» WORK INSTRUCTION
Within the records below is a range that opens at the line with "Where should I click to: Click the person" and closes at the line with "Click the hide panel icon in header". Return that range word for word, both ends included, and only that range.

[Dataset records]

--------------------------------------------------

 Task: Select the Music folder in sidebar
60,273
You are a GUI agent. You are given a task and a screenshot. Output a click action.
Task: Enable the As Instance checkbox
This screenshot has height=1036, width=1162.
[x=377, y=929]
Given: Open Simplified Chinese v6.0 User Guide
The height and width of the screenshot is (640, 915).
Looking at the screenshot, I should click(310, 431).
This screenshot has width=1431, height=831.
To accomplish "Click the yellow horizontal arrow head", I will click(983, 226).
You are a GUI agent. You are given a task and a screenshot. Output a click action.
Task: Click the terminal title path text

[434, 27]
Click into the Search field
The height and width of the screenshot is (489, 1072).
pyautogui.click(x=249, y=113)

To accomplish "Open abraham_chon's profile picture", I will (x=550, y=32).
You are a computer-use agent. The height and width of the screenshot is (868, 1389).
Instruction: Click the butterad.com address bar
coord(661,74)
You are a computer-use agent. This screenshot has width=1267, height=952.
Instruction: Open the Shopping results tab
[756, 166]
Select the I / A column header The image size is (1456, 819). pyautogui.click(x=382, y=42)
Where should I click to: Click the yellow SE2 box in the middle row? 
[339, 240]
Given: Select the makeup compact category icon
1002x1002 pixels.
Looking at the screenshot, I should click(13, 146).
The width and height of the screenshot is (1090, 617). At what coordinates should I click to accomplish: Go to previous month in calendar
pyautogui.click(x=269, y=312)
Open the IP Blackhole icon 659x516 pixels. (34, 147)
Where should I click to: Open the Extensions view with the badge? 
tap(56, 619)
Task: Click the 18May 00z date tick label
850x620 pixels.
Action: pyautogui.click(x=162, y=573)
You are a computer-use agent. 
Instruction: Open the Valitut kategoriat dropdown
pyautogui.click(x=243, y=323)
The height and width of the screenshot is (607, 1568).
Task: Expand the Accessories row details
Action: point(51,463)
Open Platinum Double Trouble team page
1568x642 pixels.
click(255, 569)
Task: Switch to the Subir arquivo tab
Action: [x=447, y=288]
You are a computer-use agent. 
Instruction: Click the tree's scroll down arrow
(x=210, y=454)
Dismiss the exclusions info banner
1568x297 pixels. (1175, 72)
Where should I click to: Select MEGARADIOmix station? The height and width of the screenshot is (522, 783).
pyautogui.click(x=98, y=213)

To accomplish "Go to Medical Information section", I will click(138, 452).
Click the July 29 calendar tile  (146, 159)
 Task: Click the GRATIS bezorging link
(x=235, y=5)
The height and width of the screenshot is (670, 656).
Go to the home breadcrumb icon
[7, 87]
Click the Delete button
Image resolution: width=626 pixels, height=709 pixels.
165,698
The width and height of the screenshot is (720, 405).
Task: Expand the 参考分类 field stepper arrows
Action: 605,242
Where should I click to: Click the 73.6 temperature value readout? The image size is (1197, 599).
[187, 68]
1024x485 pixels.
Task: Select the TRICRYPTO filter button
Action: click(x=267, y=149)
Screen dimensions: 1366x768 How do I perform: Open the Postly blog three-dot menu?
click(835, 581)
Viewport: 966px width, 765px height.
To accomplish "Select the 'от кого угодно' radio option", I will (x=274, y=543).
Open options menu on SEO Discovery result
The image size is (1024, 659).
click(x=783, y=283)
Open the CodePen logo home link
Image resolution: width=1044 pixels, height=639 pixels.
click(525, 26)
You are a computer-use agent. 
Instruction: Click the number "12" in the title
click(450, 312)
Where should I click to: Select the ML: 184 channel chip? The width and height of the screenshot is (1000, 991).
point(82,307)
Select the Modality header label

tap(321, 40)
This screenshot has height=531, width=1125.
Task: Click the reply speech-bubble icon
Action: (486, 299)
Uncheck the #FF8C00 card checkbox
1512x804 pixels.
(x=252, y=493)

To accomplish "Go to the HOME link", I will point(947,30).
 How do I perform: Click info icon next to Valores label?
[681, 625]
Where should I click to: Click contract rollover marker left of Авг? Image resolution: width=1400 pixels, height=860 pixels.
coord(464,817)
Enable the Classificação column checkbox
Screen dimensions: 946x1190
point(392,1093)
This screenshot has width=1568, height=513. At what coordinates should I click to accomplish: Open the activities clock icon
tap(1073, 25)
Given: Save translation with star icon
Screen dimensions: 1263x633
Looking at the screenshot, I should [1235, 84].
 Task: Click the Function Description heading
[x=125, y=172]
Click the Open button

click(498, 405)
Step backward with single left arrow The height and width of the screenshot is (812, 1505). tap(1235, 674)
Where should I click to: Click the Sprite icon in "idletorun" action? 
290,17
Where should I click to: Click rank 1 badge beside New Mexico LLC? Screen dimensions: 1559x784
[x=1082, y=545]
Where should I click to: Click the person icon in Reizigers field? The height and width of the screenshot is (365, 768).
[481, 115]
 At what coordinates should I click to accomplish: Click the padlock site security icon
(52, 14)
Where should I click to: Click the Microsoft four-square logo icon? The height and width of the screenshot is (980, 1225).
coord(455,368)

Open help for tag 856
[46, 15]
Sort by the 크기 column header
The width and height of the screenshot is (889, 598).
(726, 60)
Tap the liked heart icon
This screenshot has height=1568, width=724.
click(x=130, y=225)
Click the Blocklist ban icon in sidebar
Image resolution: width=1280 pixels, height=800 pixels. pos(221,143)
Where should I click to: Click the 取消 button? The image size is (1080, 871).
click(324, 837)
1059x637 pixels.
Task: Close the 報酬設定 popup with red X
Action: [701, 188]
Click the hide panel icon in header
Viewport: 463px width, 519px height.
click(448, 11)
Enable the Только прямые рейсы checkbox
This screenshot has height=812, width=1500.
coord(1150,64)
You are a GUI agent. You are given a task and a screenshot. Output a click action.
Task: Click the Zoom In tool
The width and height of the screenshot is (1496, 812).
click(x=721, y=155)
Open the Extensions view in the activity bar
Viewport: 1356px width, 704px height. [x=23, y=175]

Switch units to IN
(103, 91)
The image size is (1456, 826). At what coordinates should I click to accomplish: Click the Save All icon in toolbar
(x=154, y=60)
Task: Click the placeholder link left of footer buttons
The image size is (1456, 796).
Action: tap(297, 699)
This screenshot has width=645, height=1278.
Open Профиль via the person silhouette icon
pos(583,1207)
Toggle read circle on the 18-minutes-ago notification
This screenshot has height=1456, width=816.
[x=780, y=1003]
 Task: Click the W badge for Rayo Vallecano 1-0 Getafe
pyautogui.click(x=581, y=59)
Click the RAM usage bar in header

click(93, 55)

--------------------------------------------------

» YOUR SOLUTION
Where should I click to: Click the person icon in Reizigers field? The height and width of the screenshot is (365, 768).
[481, 115]
 At what coordinates should I click to accomplish: Click the padlock site security icon
(52, 14)
Where should I click to: Click the Microsoft four-square logo icon? The height and width of the screenshot is (980, 1225).
coord(455,368)

Open help for tag 856
[46, 15]
Sort by the 크기 column header
The width and height of the screenshot is (889, 598).
(726, 60)
Tap the liked heart icon
This screenshot has height=1568, width=724.
click(x=130, y=225)
Click the Blocklist ban icon in sidebar
Image resolution: width=1280 pixels, height=800 pixels. pos(221,143)
Where should I click to: Click the 取消 button? The image size is (1080, 871).
click(324, 837)
1059x637 pixels.
Task: Close the 報酬設定 popup with red X
Action: [701, 188]
Click the hide panel icon in header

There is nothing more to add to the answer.